- Cervical cancer is caused by a sexually transmitted infection.
- It doesn’t cause symptoms until the late stages.
- Treatment can include surgery, chemotherapy, and radiation
95% of all cervical cancer diagnoses are linked to HPV, a common sexually transmitted virus that many people are exposed to at some point in their lives. Other risks linked to the development of the diease are smoking, having multiple sexual partners, pregnancy before the age of 20, and a compromised immune system, such as in women with HIV.
Cervical cancer pertains to the abnormal and uncontrollable growth of cells in the cervix that can spread to other parts of the body. The disease often takes years to develop. Before the development of cancerous cells and tumors, the lining of the cervix undergoes abnormal changes called cervical dysplasia, which can serve as an early symptom of malignancy. However, a diagnosis of cervical dysplasia in itself is not considered a cancer diagnosis.

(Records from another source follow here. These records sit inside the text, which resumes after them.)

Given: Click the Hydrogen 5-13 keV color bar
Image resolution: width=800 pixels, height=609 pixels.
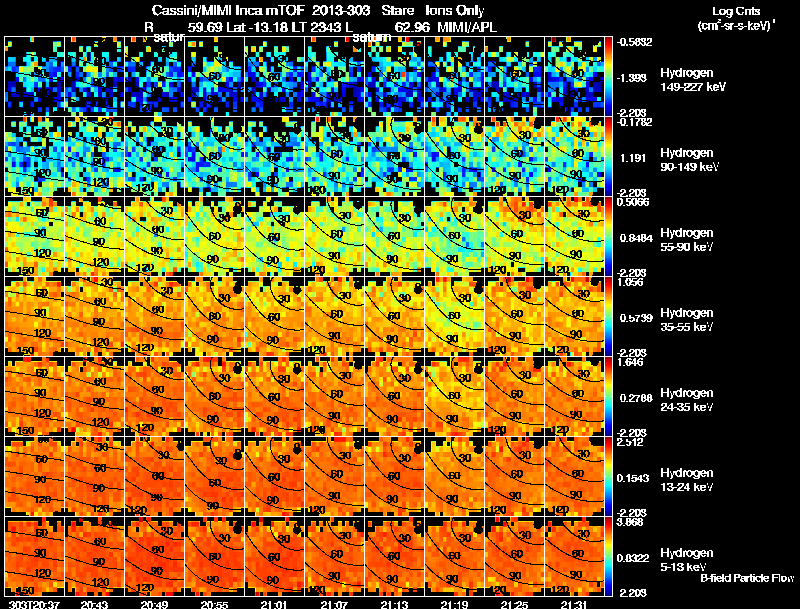Looking at the screenshot, I should [608, 556].
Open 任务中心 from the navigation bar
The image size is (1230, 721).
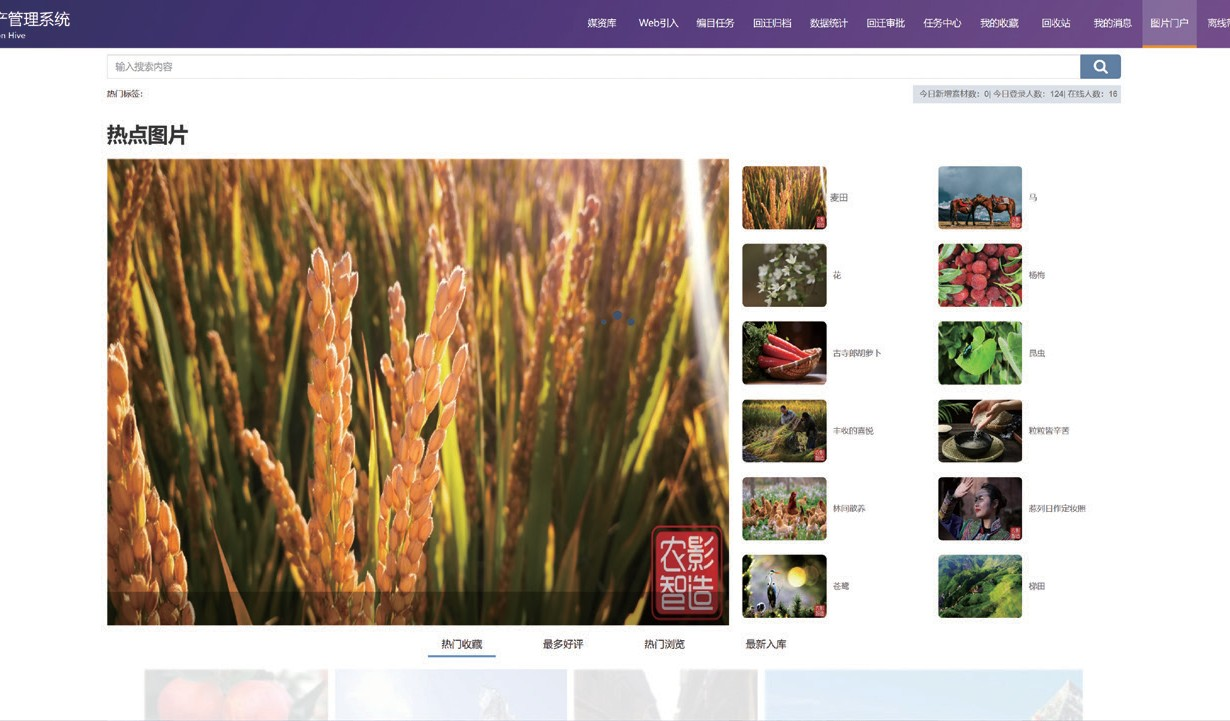[x=942, y=23]
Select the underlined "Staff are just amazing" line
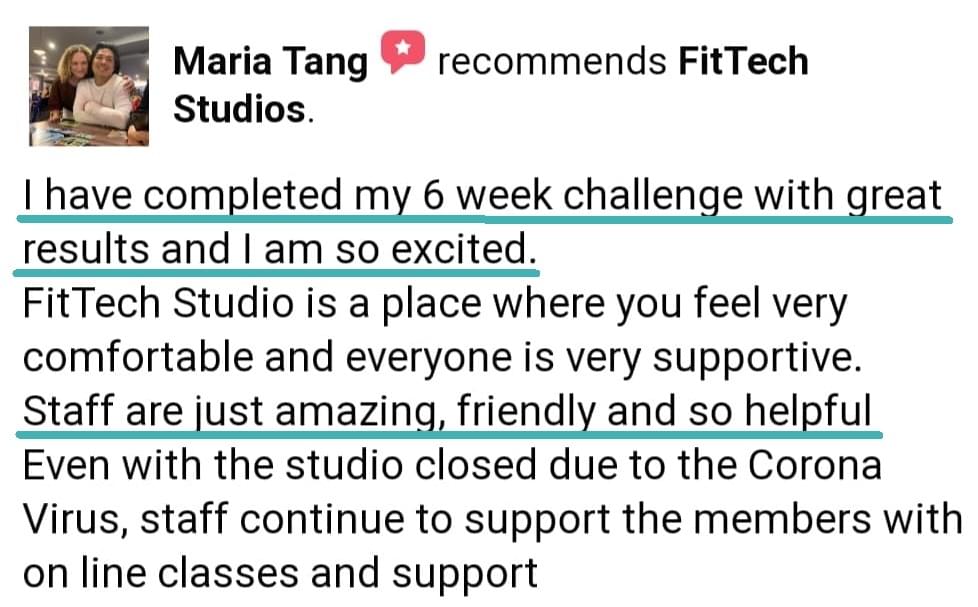This screenshot has width=978, height=607. tap(447, 412)
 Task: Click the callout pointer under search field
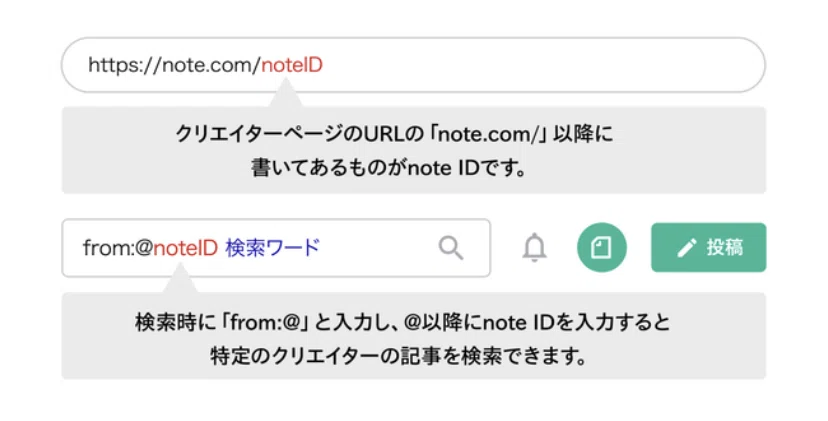pos(180,278)
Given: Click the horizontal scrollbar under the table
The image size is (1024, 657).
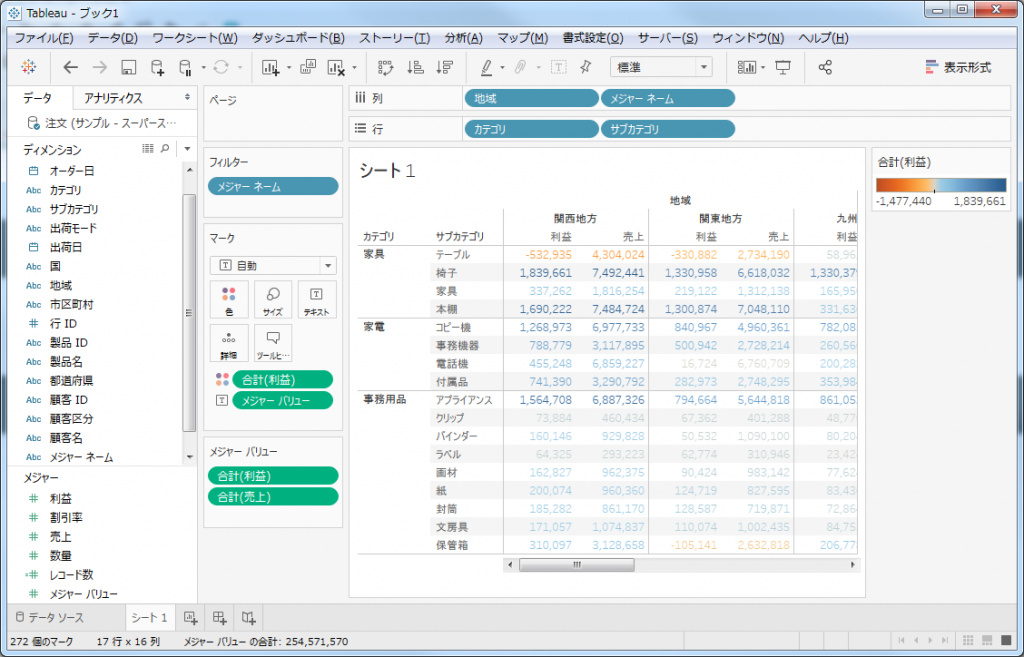Looking at the screenshot, I should click(575, 565).
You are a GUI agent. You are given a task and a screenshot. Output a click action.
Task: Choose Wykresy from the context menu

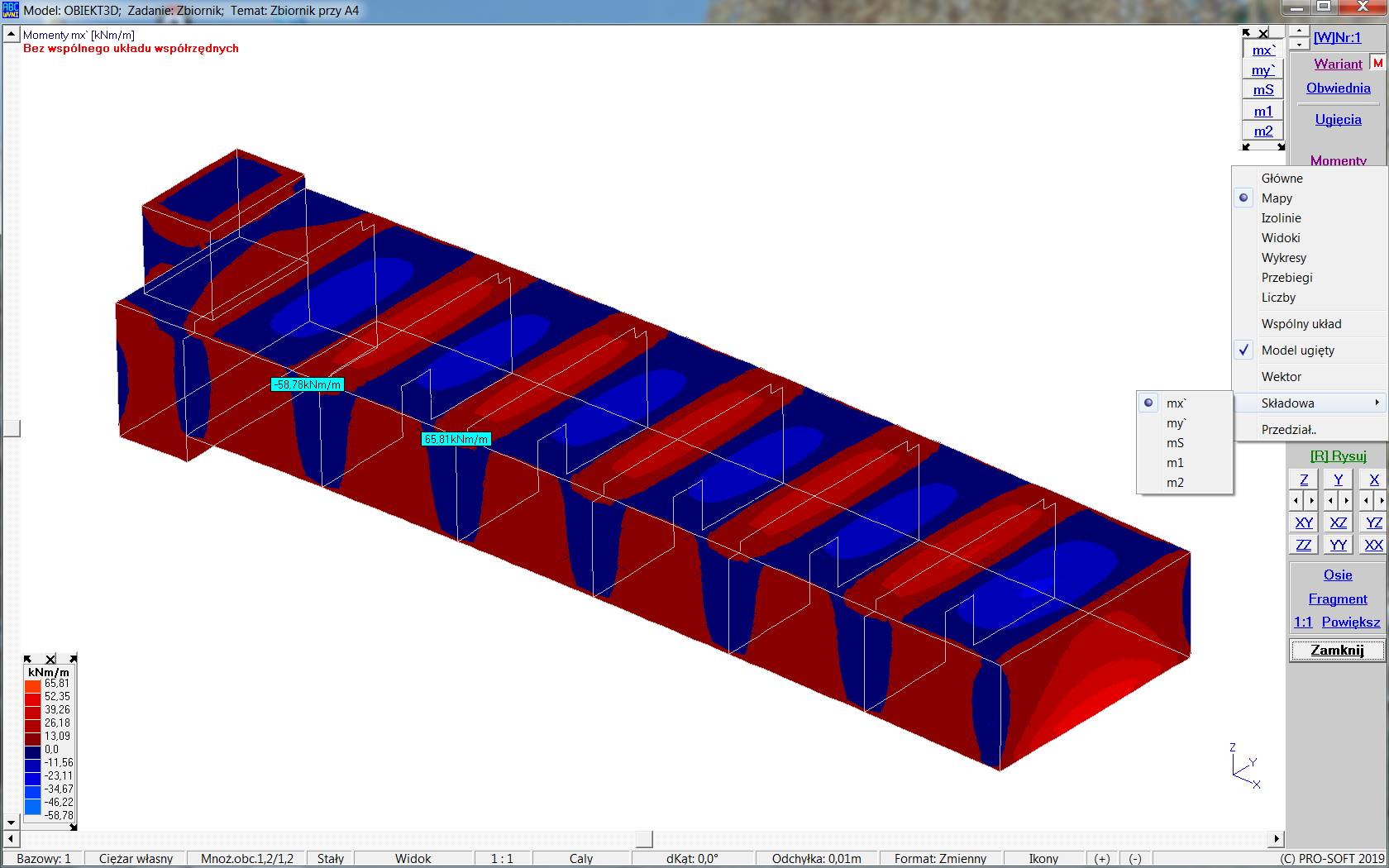coord(1283,258)
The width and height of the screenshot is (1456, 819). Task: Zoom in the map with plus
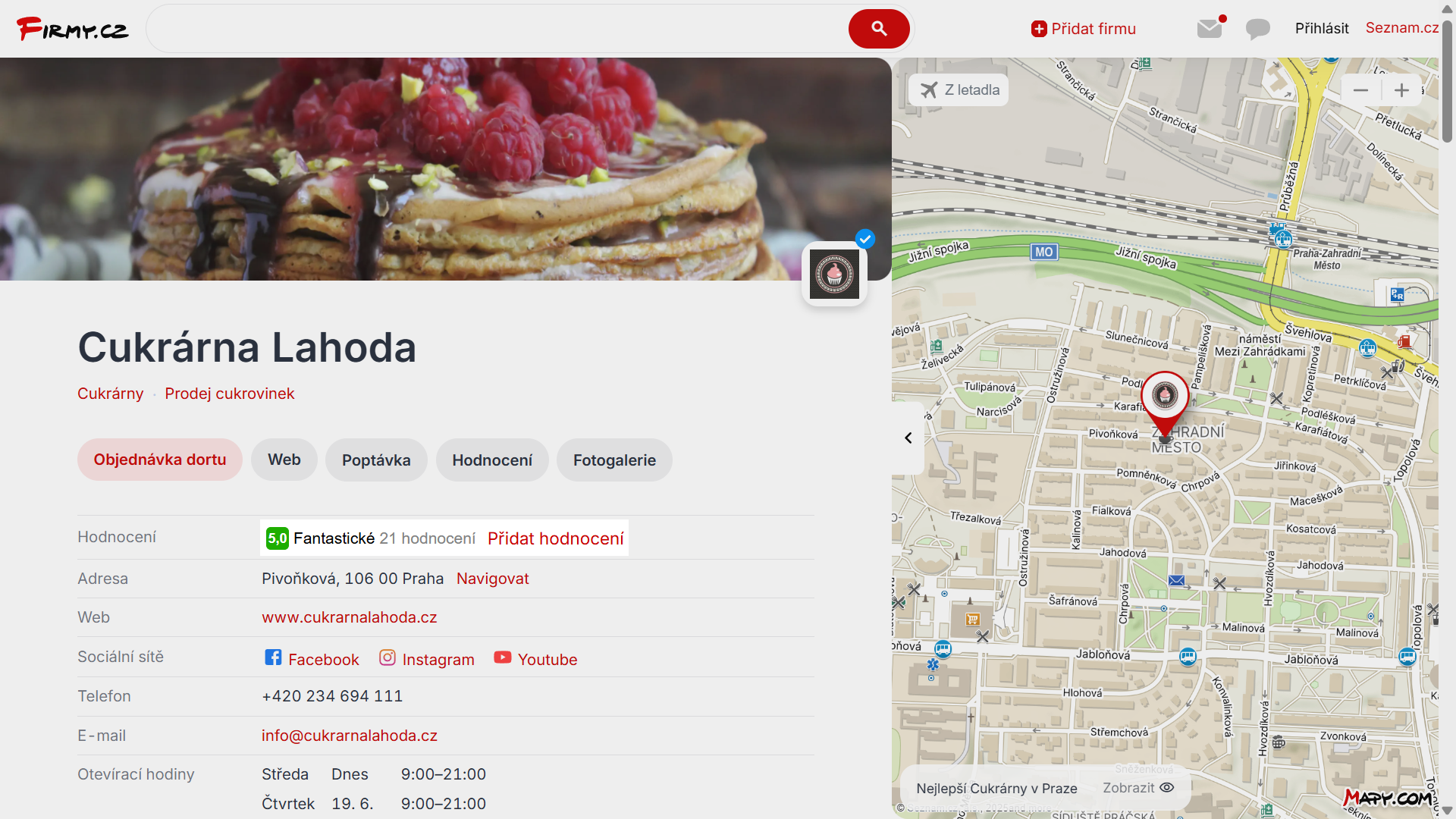pyautogui.click(x=1401, y=90)
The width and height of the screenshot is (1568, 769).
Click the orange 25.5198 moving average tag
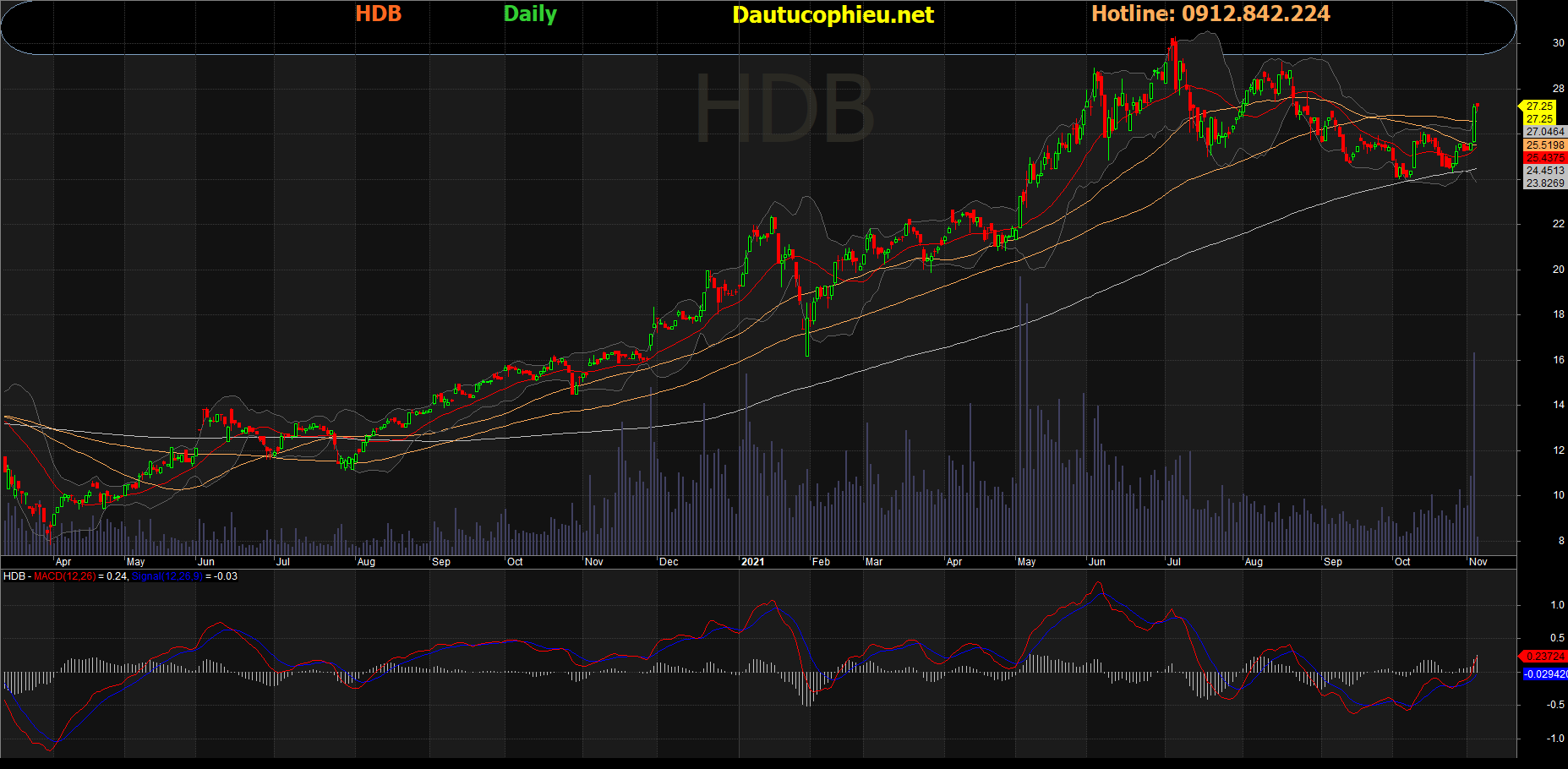(1544, 145)
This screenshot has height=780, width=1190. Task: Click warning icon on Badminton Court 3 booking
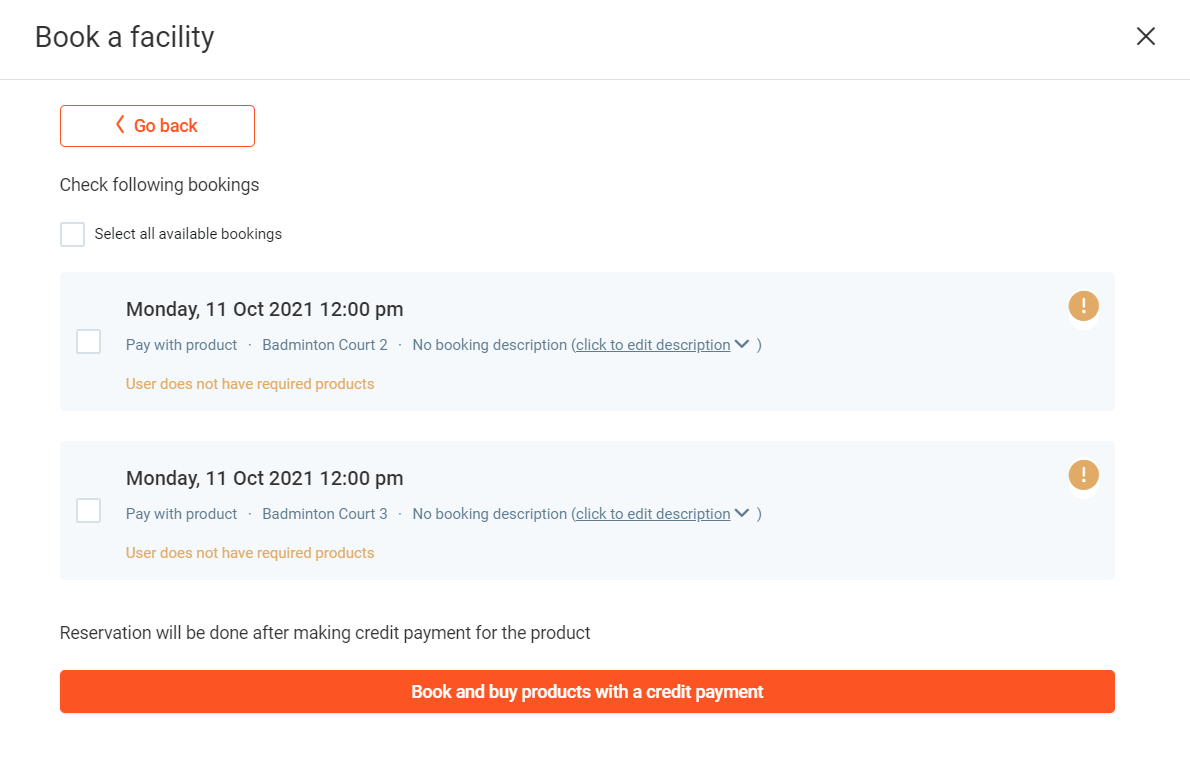click(1083, 475)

HPV infection and cervical cancer do not usually cause any symptoms, but there are a few signs and symptoms you can watch out for, especially if you’ve been diagnosed with HPV.
Cervical cancer in late stages is more likely to cause symptoms than early-stage cervical cancer.
Symptoms can include genital warts, abnormal vaginal bleeding, pelvic pain, vaginal discharge, back pain, leg swelling, bowel and bladder symptoms such as urinary incontinence and blood in the urine, and symptoms of metastasis, such as shortness of breath, confusion, and bone fractures.
Diagnosing cervical cancer entails examining a tissue taken from the cervix, usually through a method called Pap smear, where your doctor collects cells from your cervix. Imaging tests may also be required to determine the extent of the spread of cancer. Other methods used to diagnose cervical cancer include a physical examination of your pelvic or a biopsy to remove a more substantial amount of tissue to help define the size and edges of cervical cancer or dysplasia.
Doctors classify cervical dysplasia based on the extent of abnormality of the sampled cells. Cervical cancer is also staged based on the extent of the disease’s progress. Stages range from I to IV, with Stage I indicating a microscopic lesion that has invaded the cervix. Those with Stage I cancer have a 95% five-year survival rate if it is removed. For those with Stage IV, cancer has spread to distant organs and is associated with a 15-20% five-year survival rate.
Cervical dysplasia starts as mild, progresses to moderate dysplasia, and then may turn into severe dysplasia before developing into cervical cancer when not treated.
The treatment can be as simple as removing the tissue. If the whole tumor was removed and has not spread, you might not need further treatment. However, if the cancer is large or appears to have spread, you may require extensive surgery, chemotherapy, and/or radiation.
Other surgical options include loop electrosurgical excision procedure (LEEP), cryosurgery, conization, removal of the cervix, or removal of the uterus.
Getting regular medical examinations is the best way to identify cervical cancer risk factors or early signs of dysplasia, while having Pap smears regularly scheduled based on the recommendations for your age is your best prevention against cervical cancer. If cervical dysplasia is diagnosed, regular screening should help ensure that it is caught (and removed) before it progresses to cancer.
Preventing HPV infection is also crucial. An excellent preventive measure is practicing safe sex. HPV has over 100 different types and Gardasil 9 guards against those that can cause cervical cancer.
Quitting smoking can also reduce your chances of developing cervical cancer.